D'ora in avanti per chi ha subito danni a seguito di emotrasfusione, sarà più facile ottenere il risarcimento del danno. E' quanto emerge da diverse sentenze della Corte di Cassazione che, come spiega il primo Presidente Vincenzo Carbone, attraverso una decina di pronunce ha fissato il principio per cui "nelle ipotesi di infezioni da HBV, HCV ed HIV a seguito di trasfusioni con sangue infetto, eseguite in strutture pubbliche e private, non si configura il reato di epidemia colposa, per la mancanza dell'elemento della volontaria diffusione di germi patogeni, bensi' quello di lesioni o omicidio colposi".

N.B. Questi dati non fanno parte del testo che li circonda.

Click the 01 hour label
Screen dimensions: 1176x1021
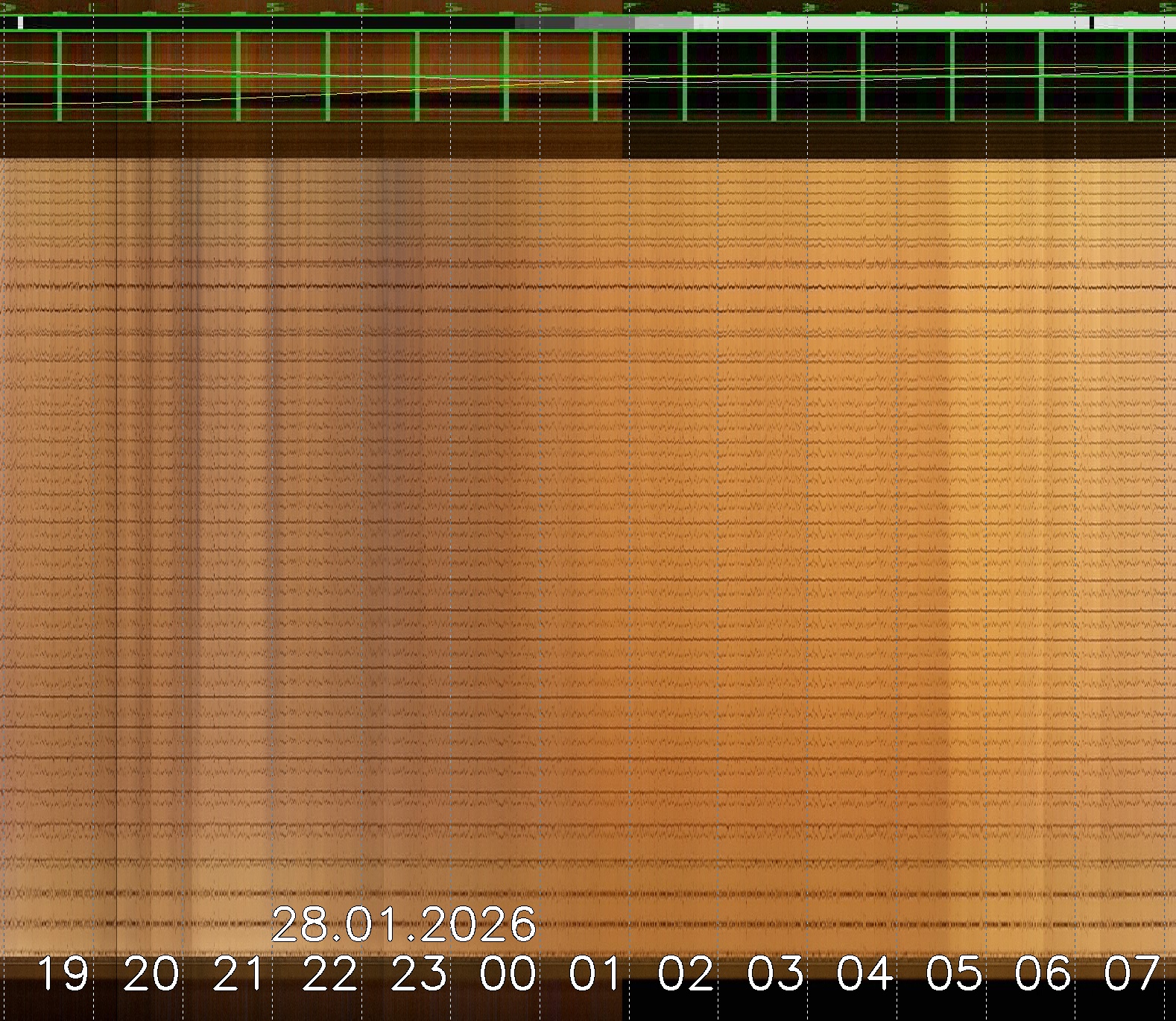click(595, 973)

Ciò che cambia è che "la prescrizione per l'azione di danno nei confronti del Ministero della Salute per omessa vigilanza sulla "tracciabilita'" del sangue decorre non dal giorno della eseguita trasfusione, ne' da quello in cui sono rilevati i primi sintomi della malattia, bensi' dal giorno in cui il danneggiato abbia avuto consapevolezza della riconducibilita' del suo stato morboso alla trasfusione subita".
"L'onere della prova - continua il primo presidente - della provenienza del sangue utilizzato e dei controlli eseguiti grava non solo sul danneggiato, ma anche sulla struttura sanitaria che dispone per legge o per regola tecnica della documentazione sulla "tracciabilita'" (c.d. principio della vicinanza della prova). Per il nesso di causalita' sono adottate le norme fissate dal codice penale lette alla luce della peculiarita' del criterio di imputazione della responsabilita' civile. La responsabilita' ministeriale per i casi di infezione da HCV e HIV (scoperti negli anni '80) decorre dalla scoperta del virus dell'epa e B (anni '70)".